• **INSTRUCTIONS FOR THE TASK**: Only an exact, line-for-line copy of the data will serve as the answer.

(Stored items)
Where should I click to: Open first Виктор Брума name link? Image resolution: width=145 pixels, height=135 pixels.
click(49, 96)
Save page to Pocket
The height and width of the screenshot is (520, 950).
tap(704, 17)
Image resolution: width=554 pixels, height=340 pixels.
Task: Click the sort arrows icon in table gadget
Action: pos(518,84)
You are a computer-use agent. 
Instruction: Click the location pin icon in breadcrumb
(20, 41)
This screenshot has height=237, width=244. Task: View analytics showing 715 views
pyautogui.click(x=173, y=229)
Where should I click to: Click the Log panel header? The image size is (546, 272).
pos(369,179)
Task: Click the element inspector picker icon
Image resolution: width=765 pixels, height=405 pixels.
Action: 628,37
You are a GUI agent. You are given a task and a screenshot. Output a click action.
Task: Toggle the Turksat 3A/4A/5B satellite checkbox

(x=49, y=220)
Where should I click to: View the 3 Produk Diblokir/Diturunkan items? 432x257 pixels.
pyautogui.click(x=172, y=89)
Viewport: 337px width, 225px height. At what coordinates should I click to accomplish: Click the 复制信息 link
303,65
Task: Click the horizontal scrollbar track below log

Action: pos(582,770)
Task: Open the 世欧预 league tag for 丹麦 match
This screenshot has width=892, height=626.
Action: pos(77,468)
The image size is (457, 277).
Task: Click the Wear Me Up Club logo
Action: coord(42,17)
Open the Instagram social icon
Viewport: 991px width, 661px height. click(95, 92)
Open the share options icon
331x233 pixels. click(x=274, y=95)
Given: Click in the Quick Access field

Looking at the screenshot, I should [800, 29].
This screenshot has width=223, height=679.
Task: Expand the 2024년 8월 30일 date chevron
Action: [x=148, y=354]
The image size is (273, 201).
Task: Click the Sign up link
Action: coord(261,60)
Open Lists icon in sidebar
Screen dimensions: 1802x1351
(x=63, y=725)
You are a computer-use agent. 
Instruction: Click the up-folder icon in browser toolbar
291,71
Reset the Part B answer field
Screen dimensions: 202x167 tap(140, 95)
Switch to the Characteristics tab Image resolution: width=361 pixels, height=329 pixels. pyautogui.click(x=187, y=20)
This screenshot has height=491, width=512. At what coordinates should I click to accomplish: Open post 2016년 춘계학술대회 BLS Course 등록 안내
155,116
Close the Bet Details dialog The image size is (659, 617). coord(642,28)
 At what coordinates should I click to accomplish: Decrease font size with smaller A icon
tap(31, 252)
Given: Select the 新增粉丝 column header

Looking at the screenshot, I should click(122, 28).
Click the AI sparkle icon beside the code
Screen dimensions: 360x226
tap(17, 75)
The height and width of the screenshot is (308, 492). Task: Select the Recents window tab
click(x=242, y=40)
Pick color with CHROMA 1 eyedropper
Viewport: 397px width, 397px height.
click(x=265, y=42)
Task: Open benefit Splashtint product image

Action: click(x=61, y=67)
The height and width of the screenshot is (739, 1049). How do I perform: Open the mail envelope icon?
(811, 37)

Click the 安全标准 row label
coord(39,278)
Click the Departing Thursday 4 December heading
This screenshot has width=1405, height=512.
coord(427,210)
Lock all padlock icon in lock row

• **COMPLETED EXERCISE**:
Where should I click to: Open first Виктор Брума name link? Image resolution: width=145 pixels, height=135 pixels.
click(49, 96)
Save page to Pocket
The height and width of the screenshot is (520, 950).
tap(704, 17)
Image resolution: width=554 pixels, height=340 pixels.
Task: Click the sort arrows icon in table gadget
Action: pos(518,84)
You are a computer-use agent. 
Instruction: Click the location pin icon in breadcrumb
(20, 41)
This screenshot has height=237, width=244. Task: View analytics showing 715 views
pyautogui.click(x=173, y=229)
Where should I click to: Click the Log panel header? The image size is (546, 272).
pos(369,179)
Task: Click the element inspector picker icon
Image resolution: width=765 pixels, height=405 pixels.
Action: 628,37
You are a GUI agent. You are given a task and a screenshot. Output a click action.
Task: Toggle the Turksat 3A/4A/5B satellite checkbox

(x=49, y=220)
Where should I click to: View the 3 Produk Diblokir/Diturunkan items? 432x257 pixels.
pyautogui.click(x=172, y=89)
Viewport: 337px width, 225px height. At what coordinates should I click to accomplish: Click the 复制信息 link
303,65
Task: Click the horizontal scrollbar track below log

Action: pos(582,770)
Task: Open the 世欧预 league tag for 丹麦 match
This screenshot has width=892, height=626.
Action: pos(77,468)
The image size is (457, 277).
Task: Click the Wear Me Up Club logo
Action: coord(42,17)
Open the Instagram social icon
Viewport: 991px width, 661px height. click(95, 92)
Open the share options icon
331x233 pixels. click(x=274, y=95)
Given: Click in the Quick Access field

Looking at the screenshot, I should [800, 29].
This screenshot has width=223, height=679.
Task: Expand the 2024년 8월 30일 date chevron
Action: [x=148, y=354]
The image size is (273, 201).
Task: Click the Sign up link
Action: coord(261,60)
Open Lists icon in sidebar
Screen dimensions: 1802x1351
(x=63, y=725)
You are a computer-use agent. 
Instruction: Click the up-folder icon in browser toolbar
291,71
Reset the Part B answer field
Screen dimensions: 202x167 tap(140, 95)
Switch to the Characteristics tab Image resolution: width=361 pixels, height=329 pixels. pyautogui.click(x=187, y=20)
This screenshot has height=491, width=512. At what coordinates should I click to accomplish: Open post 2016년 춘계학술대회 BLS Course 등록 안내
155,116
Close the Bet Details dialog The image size is (659, 617). coord(642,28)
 At what coordinates should I click to accomplish: Decrease font size with smaller A icon
tap(31, 252)
Given: Select the 新增粉丝 column header

Looking at the screenshot, I should click(122, 28).
Click the AI sparkle icon beside the code
Screen dimensions: 360x226
tap(17, 75)
The height and width of the screenshot is (308, 492). Task: Select the Recents window tab
click(x=242, y=40)
Pick color with CHROMA 1 eyedropper
Viewport: 397px width, 397px height.
click(x=265, y=42)
Task: Open benefit Splashtint product image

Action: click(x=61, y=67)
The height and width of the screenshot is (739, 1049). How do I perform: Open the mail envelope icon?
(811, 37)

Click the 安全标准 row label
coord(39,278)
Click the Departing Thursday 4 December heading
This screenshot has width=1405, height=512.
coord(427,210)
Lock all padlock icon in lock row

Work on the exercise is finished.